Data listing:
>>>

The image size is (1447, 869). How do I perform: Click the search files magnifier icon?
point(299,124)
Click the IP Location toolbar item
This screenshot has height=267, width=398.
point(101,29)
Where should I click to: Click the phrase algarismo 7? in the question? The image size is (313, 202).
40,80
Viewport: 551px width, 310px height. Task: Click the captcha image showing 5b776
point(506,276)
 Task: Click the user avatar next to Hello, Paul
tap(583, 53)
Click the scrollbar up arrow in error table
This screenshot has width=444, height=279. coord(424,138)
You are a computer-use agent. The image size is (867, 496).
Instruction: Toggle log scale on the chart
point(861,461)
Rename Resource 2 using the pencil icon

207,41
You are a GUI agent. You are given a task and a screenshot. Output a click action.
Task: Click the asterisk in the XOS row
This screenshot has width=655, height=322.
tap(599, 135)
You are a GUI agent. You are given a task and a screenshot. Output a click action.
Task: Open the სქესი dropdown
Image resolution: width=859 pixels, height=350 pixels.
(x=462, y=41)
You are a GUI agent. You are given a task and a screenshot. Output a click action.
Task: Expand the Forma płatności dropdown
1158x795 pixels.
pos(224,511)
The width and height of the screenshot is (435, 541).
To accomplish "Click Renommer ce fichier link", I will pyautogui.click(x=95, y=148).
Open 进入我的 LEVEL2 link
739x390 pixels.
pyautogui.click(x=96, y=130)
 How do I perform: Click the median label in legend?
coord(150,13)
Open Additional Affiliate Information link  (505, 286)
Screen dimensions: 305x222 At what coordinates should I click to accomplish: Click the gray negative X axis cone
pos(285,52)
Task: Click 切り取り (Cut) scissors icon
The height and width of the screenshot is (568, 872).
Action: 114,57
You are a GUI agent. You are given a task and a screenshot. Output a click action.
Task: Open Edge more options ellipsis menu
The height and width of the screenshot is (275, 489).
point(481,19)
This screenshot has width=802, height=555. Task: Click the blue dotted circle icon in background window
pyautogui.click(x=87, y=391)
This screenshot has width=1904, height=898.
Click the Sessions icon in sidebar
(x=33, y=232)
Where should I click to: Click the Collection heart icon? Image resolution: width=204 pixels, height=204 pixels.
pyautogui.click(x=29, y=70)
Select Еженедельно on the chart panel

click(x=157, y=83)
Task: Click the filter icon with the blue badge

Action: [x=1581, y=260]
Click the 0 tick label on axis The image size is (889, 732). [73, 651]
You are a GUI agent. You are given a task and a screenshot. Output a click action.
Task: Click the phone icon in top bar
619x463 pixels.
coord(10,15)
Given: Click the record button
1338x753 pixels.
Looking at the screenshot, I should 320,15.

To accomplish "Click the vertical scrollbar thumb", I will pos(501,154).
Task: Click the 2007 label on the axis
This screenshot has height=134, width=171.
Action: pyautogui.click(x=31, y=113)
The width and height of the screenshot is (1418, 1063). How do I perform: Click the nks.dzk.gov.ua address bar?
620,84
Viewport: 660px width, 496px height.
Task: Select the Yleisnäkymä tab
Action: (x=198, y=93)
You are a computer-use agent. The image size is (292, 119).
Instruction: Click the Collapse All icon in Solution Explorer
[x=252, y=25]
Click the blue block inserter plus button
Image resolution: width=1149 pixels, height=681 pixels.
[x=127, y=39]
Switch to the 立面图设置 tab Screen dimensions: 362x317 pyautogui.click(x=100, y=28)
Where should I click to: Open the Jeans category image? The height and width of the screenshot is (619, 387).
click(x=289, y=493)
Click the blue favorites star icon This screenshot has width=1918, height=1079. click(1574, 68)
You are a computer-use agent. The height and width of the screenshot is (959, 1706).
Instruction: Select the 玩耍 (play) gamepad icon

<<<

Repeat the data above word for word, from its first line through the line that contains "This screenshot has width=444, height=279.".

§ RESPONSE:
The image size is (1447, 869). How do I perform: Click the search files magnifier icon?
point(299,124)
Click the IP Location toolbar item
This screenshot has height=267, width=398.
point(101,29)
Where should I click to: Click the phrase algarismo 7? in the question? The image size is (313, 202).
40,80
Viewport: 551px width, 310px height. Task: Click the captcha image showing 5b776
point(506,276)
 Task: Click the user avatar next to Hello, Paul
tap(583, 53)
Click the scrollbar up arrow in error table
This screenshot has width=444, height=279. coord(424,138)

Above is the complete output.